Original film is in possession of Church of Jesus Christ of Latter Day Saints Family History Library in  Salt Lake City, UT.   Film title is :"A Manuscript copy of the Biography of Chandler Graham Heath of Fryeburg, Oxford Co., ME and Mineral Point, Iowa Co. WI and The Willey Family Catastrophe in the White Mountains of  New  Hampshire in August 1826"

THE Willey House, Mr. Spaulding tells us, was built as early as 1793. In 1803, a road was laid out through the Notch to Bartlett, at a cost of $4,0000.00, and so many teams passed with produce that it was quite necessary and not unprofitable to keep a house and stable in the Notch for their accommodation. In the Autumn 1825, Mr. Samuel WiIley Jr. with his family moved into the little tenement, which has derived such tragic interest from his name.
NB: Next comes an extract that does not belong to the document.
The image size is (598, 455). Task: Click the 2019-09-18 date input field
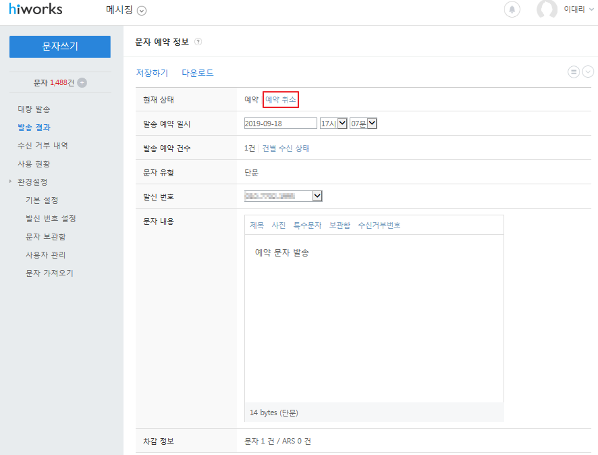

During the following Winter, we are told that his hospitable kindness and shelter were greeted with as much gratitude by travelers who were obliged to contend with biting frost, the furious storms and the drifted snow of the Notch, as the Monks of St. Bernard receive from the chilled wanderers of the Alps. The teamsters used to say, that when a furious northwester blew through the Notch in Winter, it took two men to hold one man's hair on. In the Spring of 1826, Mr. Willey began to enlarge the conveniences of the little inn for entertaining guests, and in the early Summer the spot looked very attractive (1. Starr King)

There was a beautiful meadow In front stretching to the foot of the frowning wall of Mt. Webster and gemmed with tall rock maples. To be sure Mt. Willey rose at a rather threatening angle some 2000 ft. behind the house, but it was not so savage In appearance as Mt. Webster opposite, and pretty much the whole of its broad steep wall was draped in green. In a bright June morning the little meadow farm flecked with nibbling sheep and cooled by the patches of shadow flung far out over the green grass from the thick maple foliage, must have seemed to a traveler pausing there and hearing the pleasant murmur of the-Saco (river) and the thrill sweetness of the Canada whistler as romantic a spot as one could fly to, to escape the fever and the perils of the World.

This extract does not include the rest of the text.